In our study, observed follow-up for a second and third infection among vaccinated was small, hence interpretation of the findings in this group is difficult. Among unvaccinated, we clearly observed a higher rate of events amongst those who already had an event. In the literature so far, no clear consensus regarding the risk for a new infection after a previous infection has been reached [8, 57‐60].

As analyses using PWP-TT are stratified by event number, and slightly wider confidence intervals are estimated, therefore the event-specific estimates could become unreliable if there are a limited number of events in a stratum [50].

A problem that might arise when using GEE Poisson models to estimate the VE is an excess of zero counts when the vaccine is highly effective, which leads to overdispersion. In the presence of overdispersion, the variance of the parameters within the model will be underestimated [61]. Based on the negative dispersion parameter [62], it seems that the observed variance within the data was higher than what was expected under the GEE Poisson model. However, estimating the VE using a negative binomial model showed comparable VE estimates, 95.0% (95%CI 84.1–98.5%) against vaccine types and 67.5% (38.2–82.9%) against cross-protective types, which may suggest robustness of the estimates despite the presence of overdispersion.

The obtained estimates from all the methods where assumptions were violated were quite comparable to the CoxPH and the PWP-TT methods, for which assumptions were not violated in our observational study. In addition, we observed comparable, or slightly higher point estimates, for the observed vaccine effectiveness against vaccine and cross-protective HPV-types in comparison to previous studies evaluating vaccine effectiveness against persistent infections after vaccination with the bivalent HPV vaccine in HPV naïve women [16, 24, 45, 63].

We did not find evidence that the vaccine effectiveness estimates were influenced due to a violation of the underlying model assumptions. However, as follow-up time and the number of persistent infections increases, significant differences between methods might develop. Difference between methods of calculating VE may also occur when these methods are applied in study populations at higher risk for HPV infections.

Although we found comparable estimates using different methods, we suggest the PWP-TT as a valid and preferable method to estimate the VE against persistent HPV infections in observational studies. This recommendation is based our findings regarding the violation of the model assumptions with respect to constant rates or ratios and common baseline hazard, combined with available literature, and our comparison analysis from complete follow-up data to calculate VE against persistent HPV infections in observational studies.

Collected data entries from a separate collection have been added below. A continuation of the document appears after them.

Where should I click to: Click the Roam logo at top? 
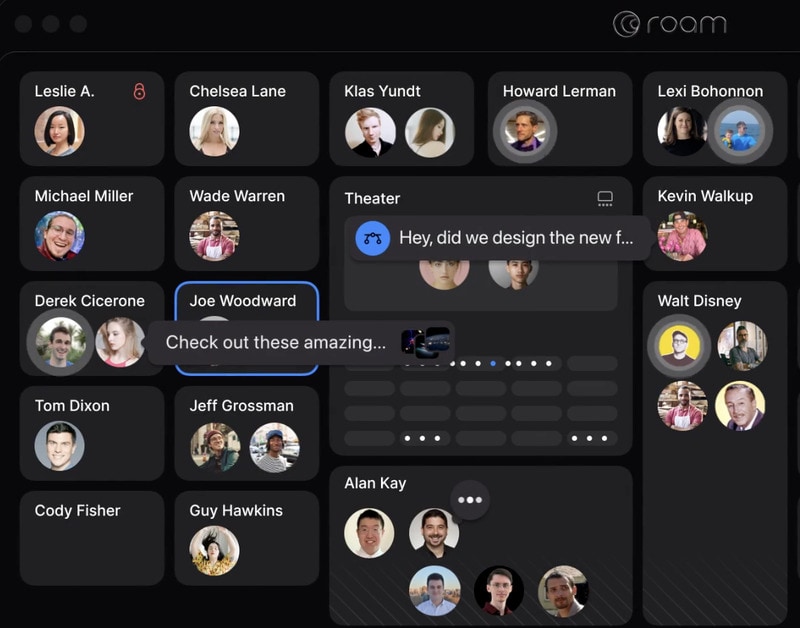(x=669, y=24)
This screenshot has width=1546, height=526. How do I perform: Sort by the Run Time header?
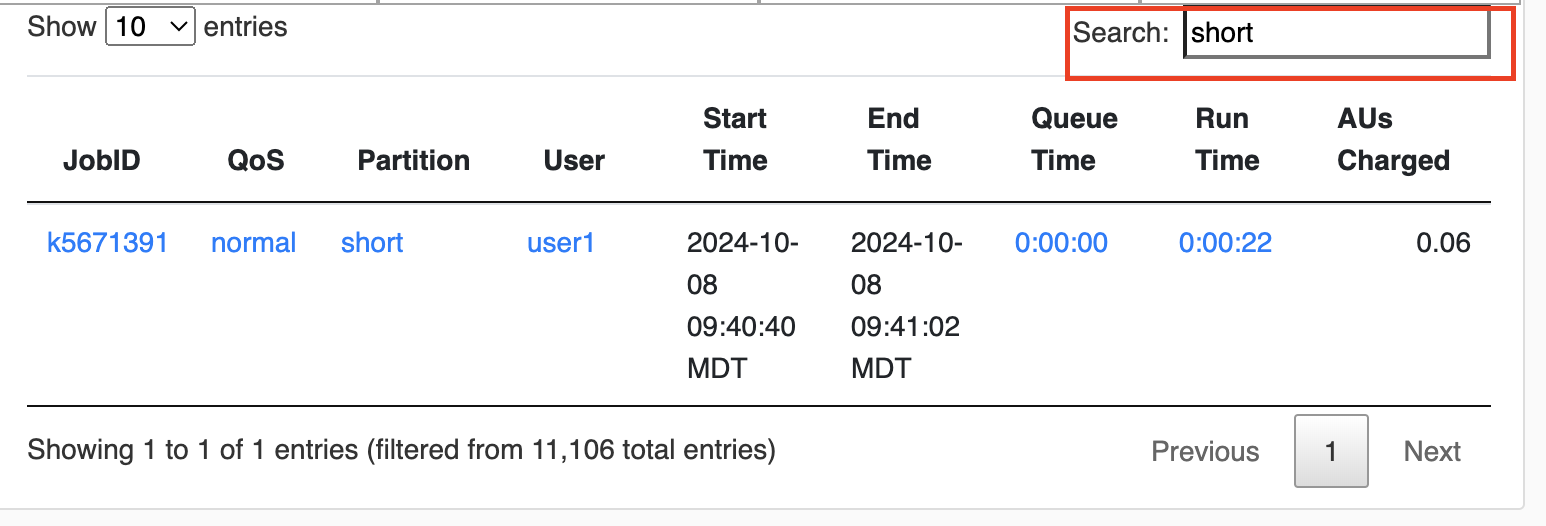[x=1227, y=140]
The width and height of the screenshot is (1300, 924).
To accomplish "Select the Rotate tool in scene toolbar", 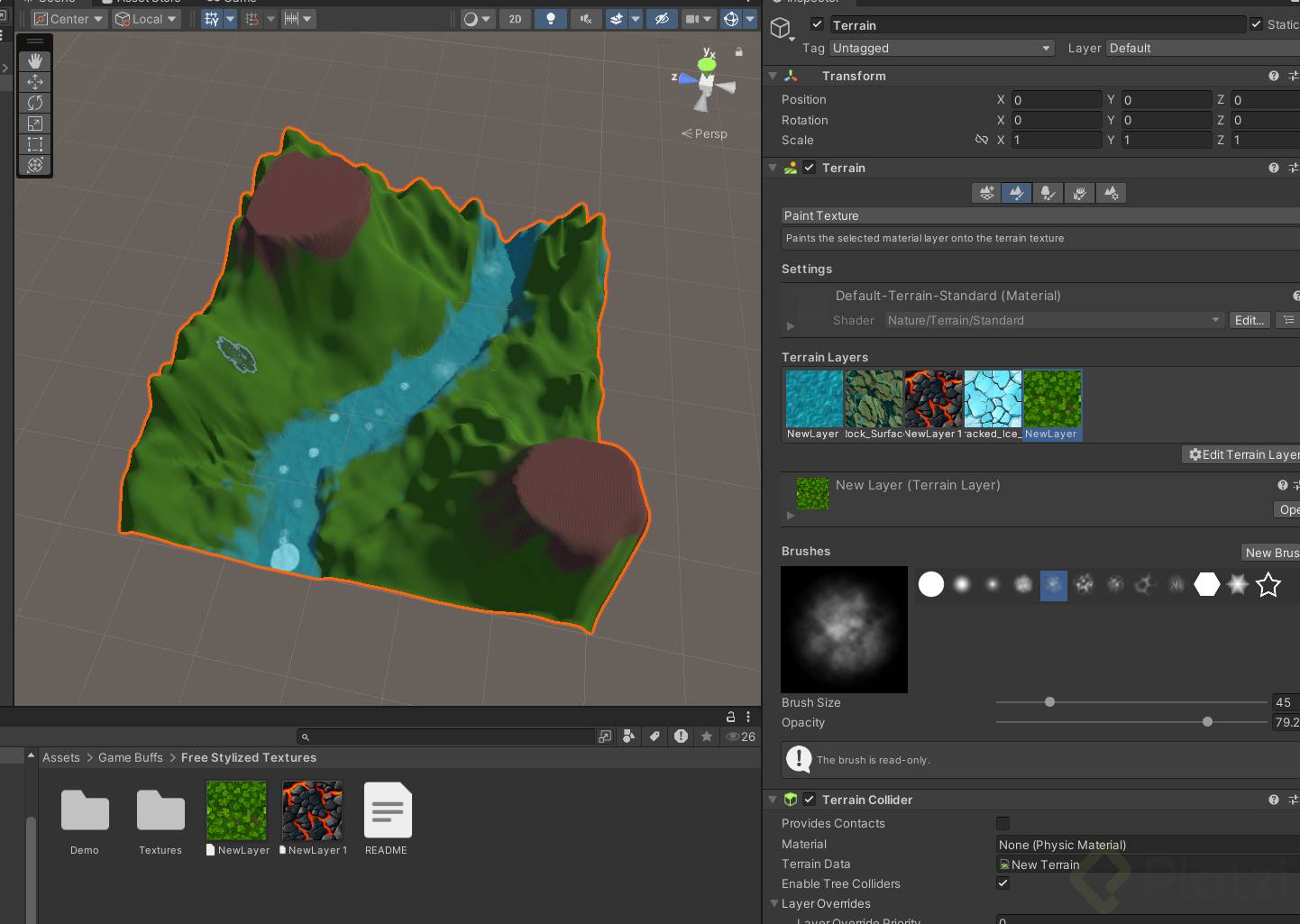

For our analyses, we used a combined endpoint of vaccine and cross-protective types to estimate the VE. An alternative for using combined endpoints would be measuring type-specific VEs and pooling these. A limitation of the PWP-TT method when using a combined endpoint for multiple HPV types is that simultaneous infections cannot be counted separately, while infections for different types later in time are counted as separate events. However, running type-specific vaccine effectiveness models will overcome this potential limitation.